▸ **SELECTED PASSAGE**:
■ ■ ■
For she’s yer mammy’s mammy

The problem with getting to 60 is that your try to find relatable women to work out how you might behave in this new decade. One woman who’s been the basis for my transformation into a ‘Granny’ is intrinsic to my own experiences of Granny’s in my past. I became a Granny at 50, my mother was 45 when I made her a Grandma so we have experienced, in our family at least, being a Granny at a relatively young age ( speaking contemporarily). But the only actual tangible experience of being a 60 something Granny, the provider of the framework for my future role, is the only one I had, my mum’s mum.

Jemima Henderson Mark was born in 1900, so when I was born she was 60. You can see why I’m drawing these comparisons as I approach the Golden Girls era. Obviously I don’t remember her when I was born, but my earliest memories do start when she was probably around 65years of age. I called her Grandma; I don’t know why that particular name was chosen but that is what she was to me and my sisters. I was not the first grandchild, so perhaps the first two had determined what we would call her. I know that my son named all his grandparents by different names while his words were still forming and the 14 or so grandkids that came after him followed suit. I myself have chosen Gran. I feel this reflects the sophistication of what I am trying to achieve as the older person in my grandchildren’s lives and tones down the ageist commentary that is commonly associated with status and responsibilities. My mother is GG (GreatGran) typically reflecting her personality, but more of that later.

At 60 my Grandma was deaf and wore a hearing aid. None of your minute concealed microscopic ear pieces, oh no this was a full on draw attention to your disability apparatus that, despite being stealthily coloured beige to blend with the skin ( if you were even beige in the first place) and therefore conceal it, was of monstrous proportions. This less than discrete apparatus, (Tena the brand of discrete was yet to be discovered- remember this was the 60’s) was operated through a clip on box designed to be worn on your dress like a brooch, however it measured about 6 inches by 2, and was the size of a small radio. It often dangled down in the creases of her bosom, which was ample and could swallow it up threatening to disappear forever. This box then connected to an ear piece, exactly the same as that used by the NHS today (things haven’t moved on much), by a slim but obvious lengthy wire. I know quite a lot about this hearing aid because it whistled constantly like R2D2 and you could not avoid looking at it as she fumbled with the volume to turn you up and it down. You couldn’t play hide and seek because you would hear it whistling giving away the hidey hole she had managed to squeeze herself into. It was constantly a source of inconvenience for her.

I experienced great sympathy for my Grandma, she seemed so vulnerable, probably due to the hearing aid, and she was so embarrassed about her disability, particularly if it whistled. When she went to Church she wouldn’t wear it because it threatened to squeal and she’d get embarrassed about that. Instead she’d go without the hearing aid and of course not hear a word that was preached, sung or whispered. I also knew she wore bloomers, but not the ‘Gone with the Wind Southern Belle’, style with ribbons and frills. In fact these were pre-Tena brushed cotton and elastic and beige that covered the leg from the hip to the knee. As a youngster I wondered if this was linked to the fact that my grandad had died in 1961 so she lived alone, and perhaps bloomers had sadly replaced the satin knickers that might have been worn if he was still alive. Or perhaps it was because there was no central heating and she just wanted to be warm. What ever the reason these memories were the realities, the very foundation for fearing my impending age.
■ ■ ■
▸ **PROBLEMS**:
a) Answer these from the grandmother essay:
(i) In what year was Jemima Henderson Mark born?
(ii) What do the grandchildren call the writer's mother?
(iii) Where would Grandma go without wearing her hearing aid?
b) Please retype the grandmother essay from "For she’s yer" to "my mum’s mum.", with no changes.
The material that comes next has no connection to the grandmother essay.

▸ **GIVEN DATA**:
■ ■ ■
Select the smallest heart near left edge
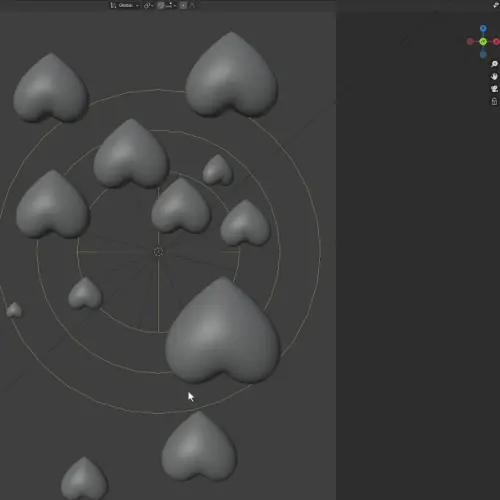pyautogui.click(x=14, y=310)
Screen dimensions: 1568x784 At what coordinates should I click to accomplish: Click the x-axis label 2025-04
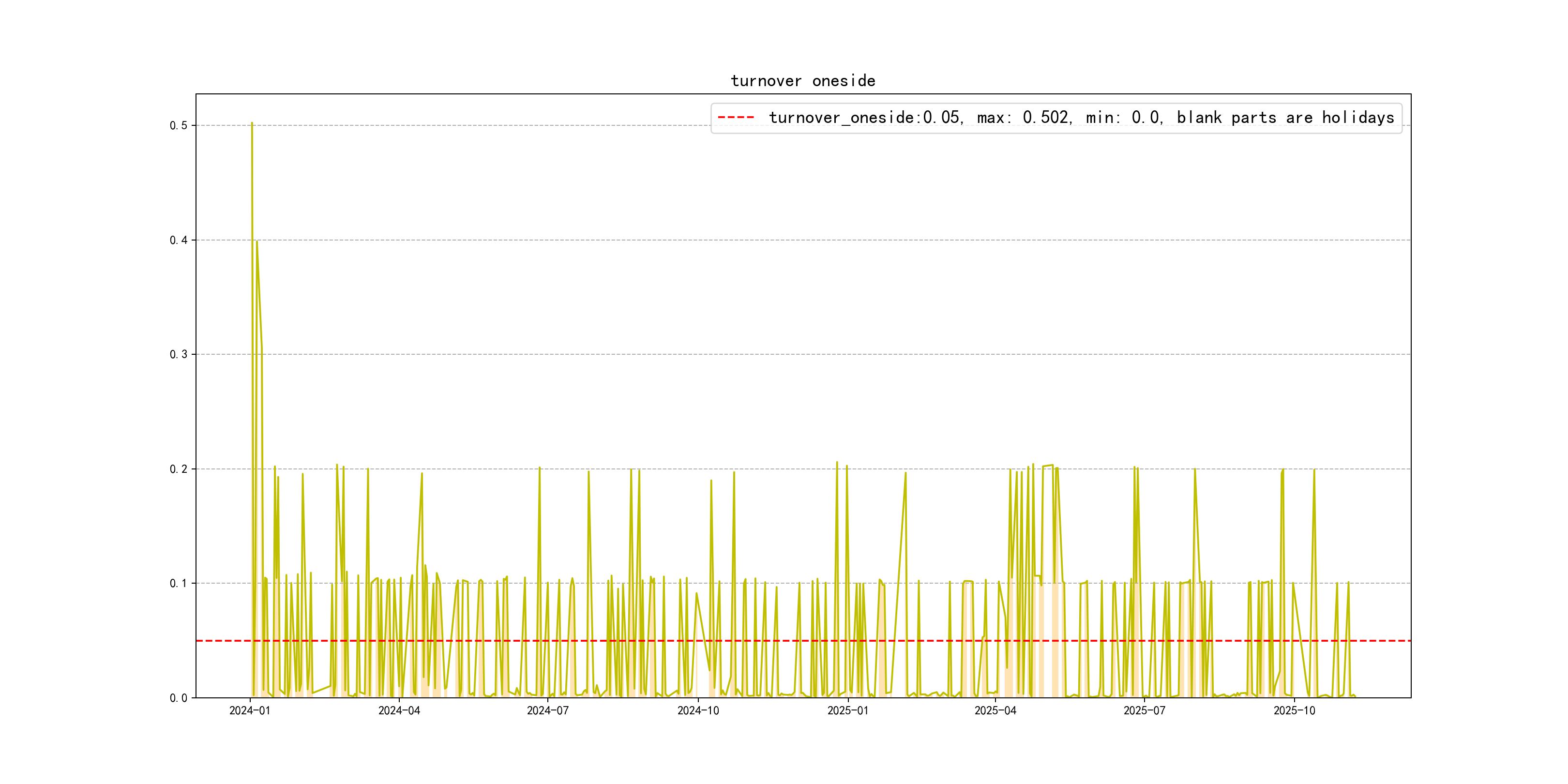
■ ■ ■
▸ **PER-TASK OUTPUTS**:
a)
(i) 1900
(ii) GG (GreatGran)
(iii) To Church

b)
For she’s yer mammy’s mammy

The problem with getting to 60 is that your try to find relatable women to work out how you might behave in this new decade. One woman who’s been the basis for my transformation into a ‘Granny’ is intrinsic to my own experiences of Granny’s in my past. I became a Granny at 50, my mother was 45 when I made her a Grandma so we have experienced, in our family at least, being a Granny at a relatively young age ( speaking contemporarily). But the only actual tangible experience of being a 60 something Granny, the provider of the framework for my future role, is the only one I had, my mum’s mum.